### Exercise
Please give the following rows as a numbered list, with blank lines left out.

--- START Data provided ---

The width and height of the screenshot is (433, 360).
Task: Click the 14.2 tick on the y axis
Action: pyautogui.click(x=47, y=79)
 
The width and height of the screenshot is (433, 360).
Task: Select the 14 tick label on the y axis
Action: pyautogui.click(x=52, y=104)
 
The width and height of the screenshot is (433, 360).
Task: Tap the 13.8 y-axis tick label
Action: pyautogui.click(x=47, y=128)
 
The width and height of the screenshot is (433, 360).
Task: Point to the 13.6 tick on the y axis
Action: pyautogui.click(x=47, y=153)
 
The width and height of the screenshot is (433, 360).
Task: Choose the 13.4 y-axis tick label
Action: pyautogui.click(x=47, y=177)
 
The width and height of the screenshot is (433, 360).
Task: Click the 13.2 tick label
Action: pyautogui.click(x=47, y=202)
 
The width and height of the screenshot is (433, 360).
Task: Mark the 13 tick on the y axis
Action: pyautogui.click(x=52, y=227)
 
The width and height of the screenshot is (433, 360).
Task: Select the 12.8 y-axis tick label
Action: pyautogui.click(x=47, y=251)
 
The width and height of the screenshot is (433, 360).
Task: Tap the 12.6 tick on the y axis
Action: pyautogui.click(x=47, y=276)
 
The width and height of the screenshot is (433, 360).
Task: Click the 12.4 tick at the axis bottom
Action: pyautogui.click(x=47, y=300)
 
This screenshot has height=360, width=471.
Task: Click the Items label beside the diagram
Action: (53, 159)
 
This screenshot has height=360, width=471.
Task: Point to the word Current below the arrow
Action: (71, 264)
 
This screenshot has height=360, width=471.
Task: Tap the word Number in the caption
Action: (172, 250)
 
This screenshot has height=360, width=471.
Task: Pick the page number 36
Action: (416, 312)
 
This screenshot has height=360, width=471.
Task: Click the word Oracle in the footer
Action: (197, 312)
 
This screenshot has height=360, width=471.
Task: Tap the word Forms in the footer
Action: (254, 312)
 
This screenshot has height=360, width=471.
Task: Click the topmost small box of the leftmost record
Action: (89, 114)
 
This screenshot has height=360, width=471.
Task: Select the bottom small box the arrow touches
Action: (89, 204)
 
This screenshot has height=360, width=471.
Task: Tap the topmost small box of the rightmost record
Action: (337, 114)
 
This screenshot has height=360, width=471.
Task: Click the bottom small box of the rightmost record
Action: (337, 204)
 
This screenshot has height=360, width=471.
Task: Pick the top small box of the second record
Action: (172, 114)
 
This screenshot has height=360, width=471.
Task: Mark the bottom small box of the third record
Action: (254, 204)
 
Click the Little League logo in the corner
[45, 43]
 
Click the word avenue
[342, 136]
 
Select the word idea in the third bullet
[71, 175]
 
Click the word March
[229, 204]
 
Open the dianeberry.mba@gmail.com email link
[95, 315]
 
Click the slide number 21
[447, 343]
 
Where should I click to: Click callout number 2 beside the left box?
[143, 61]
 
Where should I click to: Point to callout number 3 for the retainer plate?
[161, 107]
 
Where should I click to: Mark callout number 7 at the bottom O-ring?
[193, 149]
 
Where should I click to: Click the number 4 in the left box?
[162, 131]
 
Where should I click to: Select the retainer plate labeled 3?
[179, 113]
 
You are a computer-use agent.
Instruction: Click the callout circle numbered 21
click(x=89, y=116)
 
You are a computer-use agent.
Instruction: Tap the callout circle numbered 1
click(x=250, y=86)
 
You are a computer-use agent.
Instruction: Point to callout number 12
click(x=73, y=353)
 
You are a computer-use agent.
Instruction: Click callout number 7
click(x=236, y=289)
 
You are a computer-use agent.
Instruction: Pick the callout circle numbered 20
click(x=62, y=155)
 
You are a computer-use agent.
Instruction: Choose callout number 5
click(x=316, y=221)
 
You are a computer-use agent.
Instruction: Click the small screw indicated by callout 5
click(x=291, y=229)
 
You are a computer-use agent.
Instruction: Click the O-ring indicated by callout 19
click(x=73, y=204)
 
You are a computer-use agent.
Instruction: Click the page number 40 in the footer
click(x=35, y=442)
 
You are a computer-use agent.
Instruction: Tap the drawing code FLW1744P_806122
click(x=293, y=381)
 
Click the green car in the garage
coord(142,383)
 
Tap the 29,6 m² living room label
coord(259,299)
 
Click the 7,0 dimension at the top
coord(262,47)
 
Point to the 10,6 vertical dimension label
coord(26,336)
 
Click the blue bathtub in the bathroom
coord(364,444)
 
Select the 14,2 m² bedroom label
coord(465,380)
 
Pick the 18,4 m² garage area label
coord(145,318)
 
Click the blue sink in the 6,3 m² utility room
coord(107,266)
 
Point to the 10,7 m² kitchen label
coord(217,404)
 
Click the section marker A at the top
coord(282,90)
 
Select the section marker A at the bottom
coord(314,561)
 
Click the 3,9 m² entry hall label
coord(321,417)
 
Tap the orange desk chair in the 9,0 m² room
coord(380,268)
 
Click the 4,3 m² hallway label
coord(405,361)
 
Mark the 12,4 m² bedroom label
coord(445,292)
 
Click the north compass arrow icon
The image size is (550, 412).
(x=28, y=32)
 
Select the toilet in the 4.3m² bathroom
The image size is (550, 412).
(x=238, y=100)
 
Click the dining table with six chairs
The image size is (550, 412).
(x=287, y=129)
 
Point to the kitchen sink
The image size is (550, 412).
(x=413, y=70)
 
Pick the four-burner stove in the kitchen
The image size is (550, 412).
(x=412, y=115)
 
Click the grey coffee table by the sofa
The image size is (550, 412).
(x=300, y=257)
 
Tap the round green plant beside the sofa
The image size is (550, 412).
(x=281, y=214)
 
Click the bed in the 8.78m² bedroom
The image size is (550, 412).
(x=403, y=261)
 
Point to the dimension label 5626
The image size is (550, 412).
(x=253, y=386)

--- END Data provided ---

### Task solution
1. The width and height of the screenshot is (433, 360).
2. Task: Click the 14.2 tick on the y axis
3. Action: pyautogui.click(x=47, y=79)
4. The width and height of the screenshot is (433, 360).
5. Task: Select the 14 tick label on the y axis
6. Action: pyautogui.click(x=52, y=104)
7. The width and height of the screenshot is (433, 360).
8. Task: Tap the 13.8 y-axis tick label
9. Action: pyautogui.click(x=47, y=128)
10. The width and height of the screenshot is (433, 360).
11. Task: Point to the 13.6 tick on the y axis
12. Action: pyautogui.click(x=47, y=153)
13. The width and height of the screenshot is (433, 360).
14. Task: Choose the 13.4 y-axis tick label
15. Action: pyautogui.click(x=47, y=177)
16. The width and height of the screenshot is (433, 360).
17. Task: Click the 13.2 tick label
18. Action: pyautogui.click(x=47, y=202)
19. The width and height of the screenshot is (433, 360).
20. Task: Mark the 13 tick on the y axis
21. Action: pyautogui.click(x=52, y=227)
22. The width and height of the screenshot is (433, 360).
23. Task: Select the 12.8 y-axis tick label
24. Action: pyautogui.click(x=47, y=251)
25. The width and height of the screenshot is (433, 360).
26. Task: Tap the 12.6 tick on the y axis
27. Action: pyautogui.click(x=47, y=276)
28. The width and height of the screenshot is (433, 360).
29. Task: Click the 12.4 tick at the axis bottom
30. Action: pyautogui.click(x=47, y=300)
31. This screenshot has height=360, width=471.
32. Task: Click the Items label beside the diagram
33. Action: (53, 159)
34. This screenshot has height=360, width=471.
35. Task: Point to the word Current below the arrow
36. Action: (71, 264)
37. This screenshot has height=360, width=471.
38. Task: Tap the word Number in the caption
39. Action: (172, 250)
40. This screenshot has height=360, width=471.
41. Task: Pick the page number 36
42. Action: (416, 312)
43. This screenshot has height=360, width=471.
44. Task: Click the word Oracle in the footer
45. Action: (197, 312)
46. This screenshot has height=360, width=471.
47. Task: Tap the word Forms in the footer
48. Action: (254, 312)
49. This screenshot has height=360, width=471.
50. Task: Click the topmost small box of the leftmost record
51. Action: (89, 114)
52. This screenshot has height=360, width=471.
53. Task: Select the bottom small box the arrow touches
54. Action: (89, 204)
55. This screenshot has height=360, width=471.
56. Task: Tap the topmost small box of the rightmost record
57. Action: (337, 114)
58. This screenshot has height=360, width=471.
59. Task: Click the bottom small box of the rightmost record
60. Action: (337, 204)
61. This screenshot has height=360, width=471.
62. Task: Pick the top small box of the second record
63. Action: (172, 114)
64. This screenshot has height=360, width=471.
65. Task: Mark the bottom small box of the third record
66. Action: (254, 204)
67. Click the Little League logo in the corner
68. [45, 43]
69. Click the word avenue
70. [342, 136]
71. Select the word idea in the third bullet
72. [71, 175]
73. Click the word March
74. [229, 204]
75. Open the dianeberry.mba@gmail.com email link
76. [95, 315]
77. Click the slide number 21
78. [447, 343]
79. Where should I click to: Click callout number 2 beside the left box?
80. [143, 61]
81. Where should I click to: Point to callout number 3 for the retainer plate?
82. [161, 107]
83. Where should I click to: Mark callout number 7 at the bottom O-ring?
84. [193, 149]
85. Where should I click to: Click the number 4 in the left box?
86. [162, 131]
87. Where should I click to: Select the retainer plate labeled 3?
88. [179, 113]
89. You are a computer-use agent.
90. Instruction: Click the callout circle numbered 21
91. click(x=89, y=116)
92. You are a computer-use agent.
93. Instruction: Tap the callout circle numbered 1
94. click(x=250, y=86)
95. You are a computer-use agent.
96. Instruction: Point to callout number 12
97. click(x=73, y=353)
98. You are a computer-use agent.
99. Instruction: Click callout number 7
100. click(x=236, y=289)
101. You are a computer-use agent.
102. Instruction: Pick the callout circle numbered 20
103. click(x=62, y=155)
104. You are a computer-use agent.
105. Instruction: Choose callout number 5
106. click(x=316, y=221)
107. You are a computer-use agent.
108. Instruction: Click the small screw indicated by callout 5
109. click(x=291, y=229)
110. You are a computer-use agent.
111. Instruction: Click the O-ring indicated by callout 19
112. click(x=73, y=204)
113. You are a computer-use agent.
114. Instruction: Click the page number 40 in the footer
115. click(x=35, y=442)
116. You are a computer-use agent.
117. Instruction: Tap the drawing code FLW1744P_806122
118. click(x=293, y=381)
119. Click the green car in the garage
120. coord(142,383)
121. Tap the 29,6 m² living room label
122. coord(259,299)
123. Click the 7,0 dimension at the top
124. coord(262,47)
125. Point to the 10,6 vertical dimension label
126. coord(26,336)
127. Click the blue bathtub in the bathroom
128. coord(364,444)
129. Select the 14,2 m² bedroom label
130. coord(465,380)
131. Pick the 18,4 m² garage area label
132. coord(145,318)
133. Click the blue sink in the 6,3 m² utility room
134. coord(107,266)
135. Point to the 10,7 m² kitchen label
136. coord(217,404)
137. Click the section marker A at the top
138. coord(282,90)
139. Select the section marker A at the bottom
140. coord(314,561)
141. Click the 3,9 m² entry hall label
142. coord(321,417)
143. Tap the orange desk chair in the 9,0 m² room
144. coord(380,268)
145. Click the 4,3 m² hallway label
146. coord(405,361)
147. Mark the 12,4 m² bedroom label
148. coord(445,292)
149. Click the north compass arrow icon
150. The image size is (550, 412).
151. (x=28, y=32)
152. Select the toilet in the 4.3m² bathroom
153. The image size is (550, 412).
154. (x=238, y=100)
155. Click the dining table with six chairs
156. The image size is (550, 412).
157. (x=287, y=129)
158. Point to the kitchen sink
159. The image size is (550, 412).
160. (x=413, y=70)
161. Pick the four-burner stove in the kitchen
162. The image size is (550, 412).
163. (x=412, y=115)
164. Click the grey coffee table by the sofa
165. The image size is (550, 412).
166. (x=300, y=257)
167. Tap the round green plant beside the sofa
168. The image size is (550, 412).
169. (x=281, y=214)
170. Click the bed in the 8.78m² bedroom
171. The image size is (550, 412).
172. (x=403, y=261)
173. Point to the dimension label 5626
174. The image size is (550, 412).
175. (x=253, y=386)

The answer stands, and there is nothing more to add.